Wijayatunga Mudalige Harischandra Wijayatunga (; born 25 October 1931) is a Sri Lankan author, translator, lexicographer, teacher, lawyer and politician. He held various offices in different institutions of the Government of Sri Lanka. At present he is the leader of Sinhalaye Mahasammatha Bhoomiputra Party. During the presidential elections of 1994 and 1999, he was the candidate of that party for this high office.

He is the compiler of the Practical Sinhala Dictionary (1982) and Gunasena Great Sinhala Dictionary, which are considered as the most comprehensive Sinhala-Sinhala dictionaries to date. Besides compiling these voluminous works of over 2000 pages, he also proposed scientific ideas to standardise Sinhala script.

His political philosophy is Mahasammatavada ('Great Consensus' or comprehensive consultation): consulting all people which he described "as going beyond democracy".

Early life 
Harischandra Wijayatunga was born in 1931 at Madamulla () in Minuwangoda, Sri Lanka. His father, Wijayatunga Mudalige Don Bastian Wijayatunga, was an Ayurvedic eye physician, landed proprietor and a planter (coconut and paddy) and his mother was Amarawathie Jayasinghe. Wijayatunga was the fourth in a family of eight siblings.
=-=-=-=-=
Exercises to complete:
- a) In the Wijayatunga biography above, condense the paragraph beginning "He is the compiler of the Practical Sinhala Dictionary" into a shorter version that keeps its main facts.
- b) Duplicate the stretch of the Wijayatunga biography from "His political philosophy" through "of eight siblings.".

Dataset extract:
=-=-=-=-=
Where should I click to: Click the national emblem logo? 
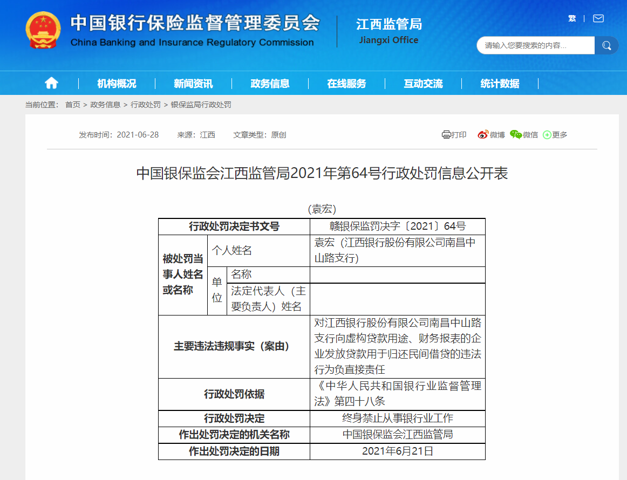43,30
=-=-=-=-=
Set of answers:
- a) Wijayatunga compiled the Practical Sinhala Dictionary (1982) and the Gunasena Great Sinhala Dictionary, both of which run to over 2000 pages and are considered the most comprehensive Sinhala-Sinhala dictionaries to date. He also proposed scientific ideas for standardizing Sinhala script.

- b)
His political philosophy is Mahasammatavada ('Great Consensus' or comprehensive consultation): consulting all people which he described "as going beyond democracy".

Early life 
Harischandra Wijayatunga was born in 1931 at Madamulla () in Minuwangoda, Sri Lanka. His father, Wijayatunga Mudalige Don Bastian Wijayatunga, was an Ayurvedic eye physician, landed proprietor and a planter (coconut and paddy) and his mother was Amarawathie Jayasinghe. Wijayatunga was the fourth in a family of eight siblings.